# [Directions]
1. Answer these questions from the commentary on Romans 8:33–34, one line each:
(a) What does the absence of the article in ἐκλ. Θεοῦ bring out?
(b) Which verse of Galatians is cited for the elect constituting the Israel of God?
(c) Who is credited with the phrase "continuus quasi vigor"?
2. Retype the commentary on Romans 8:33–34 from "κατὰ ἐκλ. Θεοῦ]" to "of the persons.".
3. Write a continuation of the commentary on Romans 8:33–34, beginning after its last sentence.

# [Quoted text]
"""

In detail, observe further: The designation of Christians in Romans 8:33 as ἐκλεκτοὶ Θεοῦ is selected as having a special bearing on the matter, and renders palpable at once the fruitlessness of every ἔγκλησις; while Θεός coming immediately after Θεοῦ has rhetorical emphasis.

κατὰ ἐκλ. Θεοῦ] i.e. against those whom God has chosen out of the κόσμος (John 17:6) to be members of His Messianic peculiar people to be made blessed for Christ’s sake, according to His eternal decree (Ephesians 1:4); comp. on Romans 8:30. This is the Christian conception (comp. 1 Peter 2:9) of the Old Testament ἐκλεκτ. (Psalm 105:43; Psalm 106:5; Isaiah 42:1; Isaiah 65:9; Wis 3:9, al.). The elect constitute the Israel of God, Galatians 6:16. Regarding the genitive Θεοῦ (ἐκλ. is used quite as a substantive; comp. Colossians 3:12; Matthew 24:31 al.), see Fritzsche, Diss. II. p. 31; Pflugk, ad Eur. Hec. 1135. The absence of the article (comp. Romans 8:27) in the case of ἐκλ. Θεοῦ brings out the quality of the persons.

The predicates of Christ in Romans 8:34—under which His death is to be conceived as an atoning death, His rising again as having taken place διὰ τὴν δικαίωσιν ἡμῶν (Romans 4:25), and His being at the right hand of God as personal participation in the government of the world (Ephesians 1:20, Colossians 3:1, al.; comp. also Dissen, ad Pindar. Fragm. xi. 9) in the heavenly dwelling-place of the Father’s glory (see on Matthew 6:6)—exclude the possibility of any one separating us from the love of Christ. For, as regards His past, He has proved by His death the abundance of His love (Romans 5:6 f.; Ephesians 3:18 f.), and this demonstration of His love has been divinely confirmed by His resurrection; and as regards His present, through His sitting at the right hand of God He possesses the power to do for His own whatever His love desires, and through His intercession He procures for them every protection and operation of grace from the Father (Hebrews 7:25; Hebrews 9:24; 1 John 2:1). But this intercession (comp. Romans 8:26 f.) is the continuous bringing to bear of His work of atonement, completed by His ἱλαστήριον, on the part of Christ in His glory with the Father; which we are to conceive of as real and—in virtue of the glorified corporeity of the exalted Christ, as also in virtue of the subordination in which He even as σύνθρονος stands to the Father—as request properly so called (ἔντευξις) through which the “continuus quasi vigor” (Gerhard) of redemption takes place. Comp. John 14:16. There has been much dogmatic and philosophical explaining away of this passage on the part of systematists and exegetes. Some apt observations are to be found in Düsterdieck on 1 John 2:1, who nevertheless, without assigning his exegetical grounds, calls in question that the intercession is vocalis et oralis. As such, however, it must be conceived, because it is made by the glorified God-man; though the more special mode in which it takes place is withdrawn from the cognizance of our earthly apprehension. Comp. Philippi, Glaubensl. IV. 2, p. 336, ed. 2.

"""

# [Recorded information]
"""

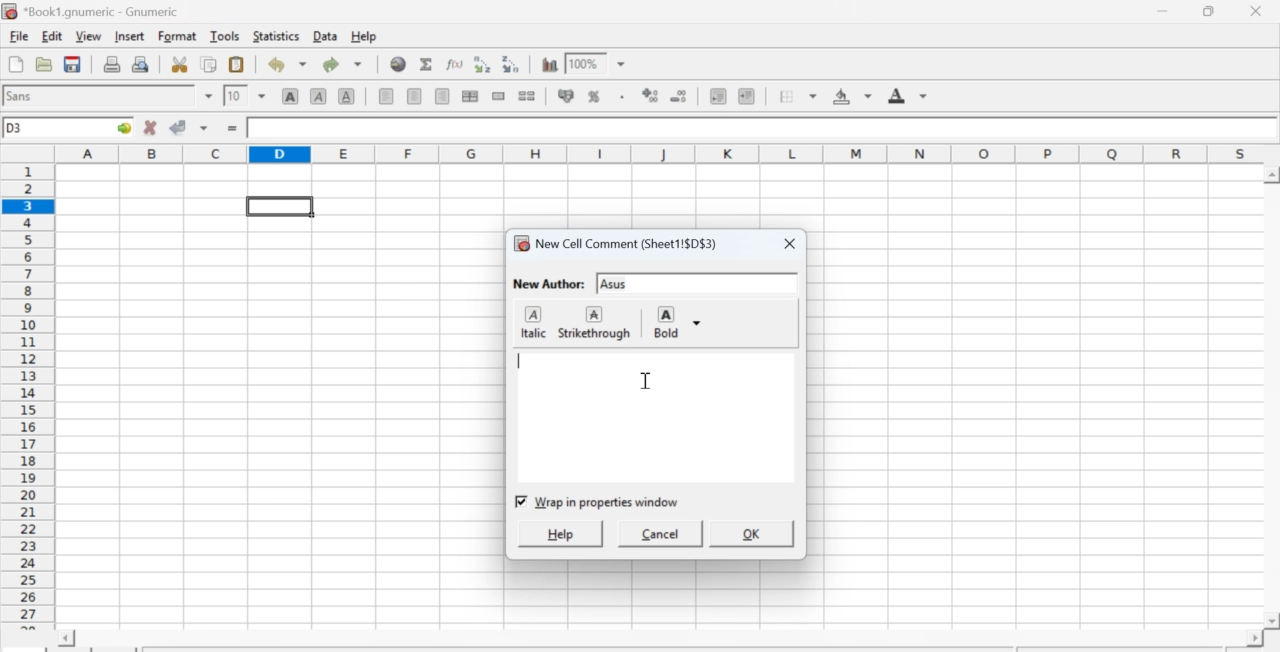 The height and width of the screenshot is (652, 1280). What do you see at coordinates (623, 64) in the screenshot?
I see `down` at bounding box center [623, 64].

"""

# [Outputs]
1.
(a) The quality of the persons.
(b) Galatians 6:16.
(c) Gerhard.

2.
κατὰ ἐκλ. Θεοῦ] i.e. against those whom God has chosen out of the κόσμος (John 17:6) to be members of His Messianic peculiar people to be made blessed for Christ’s sake, according to His eternal decree (Ephesians 1:4); comp. on Romans 8:30. This is the Christian conception (comp. 1 Peter 2:9) of the Old Testament ἐκλεκτ. (Psalm 105:43; Psalm 106:5; Isaiah 42:1; Isaiah 65:9; Wis 3:9, al.). The elect constitute the Israel of God, Galatians 6:16. Regarding the genitive Θεοῦ (ἐκλ. is used quite as a substantive; comp. Colossians 3:12; Matthew 24:31 al.), see Fritzsche, Diss. II. p. 31; Pflugk, ad Eur. Hec. 1135. The absence of the article (comp. Romans 8:27) in the case of ἐκλ. Θεοῦ brings out the quality of the persons.

3.
μᾶλλον δὲ is the imo vero, vel potius, by which the speaker amends his statement (see on Galatians 4:9); for what would Christ’s having died have been of itself? how could it have been to us the bond and the security of His love against all distresses, etc., Romans 8:35 f., if the divine resurrection had not been added to it? Paul therefore appends to the bare ἀποθανών, by way of correction: imo vero etiam resuscitatus, in which the καὶ, also, signifies: non solum mortuus, sed etiam resusc.; comp. Ephesians 5:11. It is thus clear that (contrary to Hofmann’s view) this καί was quite essential and indispensable; for it was not the ἀποθανών itself, but its having been mentioned alone, and without the resurrection belonging to it, that needed correction. It is, moreover, self-evident that all this application of the corrective expression is here merely of a formal nature, serving to bring into marked prominence the two elements in their important correlation.

The ὃς καὶ occurring twice has a certain solemnity.

Romans 8:35. τίς] Paul puts the question by τίς, not τί, in conformity with the parallel τίς ὁ κατακρίνων. The circumstance that he subsequently specifies states and things, not persons—which, however, naturally suggest themselves to the conception of the reader—cannot lead any one astray, least of all in such a bold flight of rhetoric.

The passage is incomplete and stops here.